My 2017 kit list in its entirety

  • Martha
    • Jones Spaceframe 3d Ti
    • Rohloff internal gear hub, Velocity 35mm rim (now dented) and a 2.2″ Nobby Nic
    • Shutter Precision PD-8 dynamo hub, laced to a WTB Scraper i45 and spaced (badly) to 135mm. Vee Trax Fatty 3″ tyre
    • Exposure Revo
    • Jones Ti Cut bars, foam grips
    • Brooks Cambium C15
    • Thomson layback post, 70mm stem
    • Garmin Edge 810
    • Single 750ml water bottle
    • Two inner tubes, taped into the frame at the seat mast
  • Revelate Viscacha saddle bag, containing:
    • Alpkit tapered drybag
    • PHD Autumn Racebag
    • Rab Survival Zone Bivi
    • Klymit X Frame short mat
    • Exped inflatable pillow (well worth the minimal extra weight)
    • Silk sleeping bag liner
    • Running shorts (suitable for bedtime)
    • Icebreaker Oasis crew neck, long sleeved (bedtime)
    • Spare Woolie Boolies, worn at bedtime
    • Gore Windstopper knee warmers
    • Icebreaker skull cap
  • Revelate Sweetroll, containing:
    • Berghaus hydrophobic down jacket, inside a 2l Alpkit drybag
    • Spare/emergency food – bag of cashews, unused
    • Food, 8 hrs of energy bars, which would not be revealed until the last day
  • Revelate Pocket (large), containing:
    • Food
    • Smidge
    • Riemann P20 sunscreen
    • SIS electrolyte tablets
    • Pump
    • Batteries
    • Sinewave Revolution
    • USB cables
    • Lube (Finish Line red)
    • My Lucky Spork (Light My Fire, carried everywhere just in case)
  • Alpkit Roo pocket, strapped into truss fork (bad idea, it wore through)
    • Topeak Hexus II multitool
    • Topeak tyre levers
    • Tubeless repair kit
    • Puncture repair kit
    • Tubeless valve
    • Cable ties
    • Nipples, various bolts
  • Blackburn Designs top tube bag:
    • Gels
    • Stoats porridge bars
    • USB battery and cable for charging the Garmin on the go
  • Osprey Talon 11 rucksack
    • Aqua Traveller filter bottle, which wasn’t used
    • Food bought en route, plus bars in the hip pockets
    • Lock
    • Charlie the Bikemonger’s Bum Butter
    • Leatherman Skeletool CX
    • Vitamin C tabs
    • Phone, inside a Lifeproof case
    • Basic toiletries
    • Exposure Diablo, carried in the bag for mounting to my helmet at night

I think that’s it for the kit I carried, and my clothing for riding is below. I’m not sponsored by Endura, I’ve just discovered that I buy a lot of it without really thinking about it.

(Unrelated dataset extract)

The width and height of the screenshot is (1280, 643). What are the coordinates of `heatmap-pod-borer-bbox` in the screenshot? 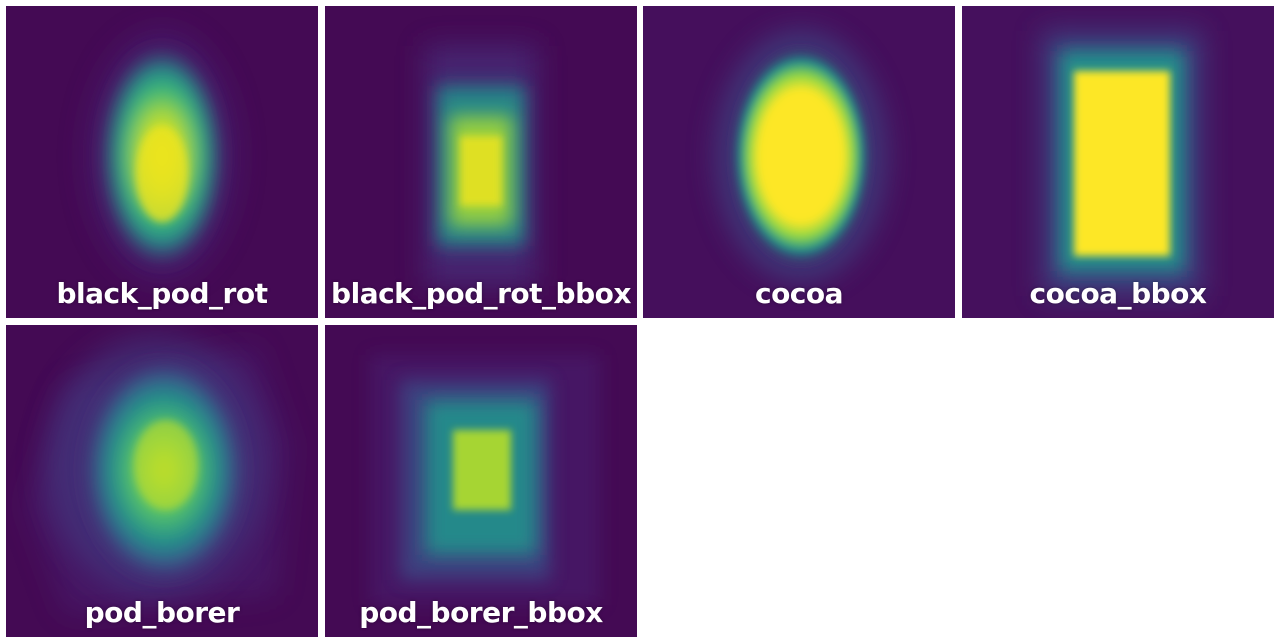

  • Specialized Rime shoes
  • Woolie Boolie socks. I wore the same pair for a week
  • Endura FS260 bibs, suitable for long rides of 4hrs plus. Again, wore for a week and very very good
  • Endura Singletrack shorts
  • Endura long sleeved jersey
  • Endura MTB gloves
  • Howies shower-resistant jacket
  • Berghaus Goretex Active Shell jacket
  • Oakley Flak Jacket XLJ with photo chromatic lenses

My only regret is the dynamo debacle. I spaced out the 100mm hub to 135mm to fit the Jones truss fork, using a kit bought from eBay. Sadly the combined width of the 100mm hub and 35mm of spacers is less than the 135mm axle (probably a job for the Vernier scales to find out how much). This means that the hub doesn’t stay completely static in the dropouts, so it spins and rips the wiring out periodically. A real pain in the arse.

Thinking about it though, battery and light technology has got to the point where you don’t need a dynamo for rides of up to about a week. The weight penalty of the battery is less than that of the hub and charging solution, so I’m going to think about whether I keep the hub or not in future.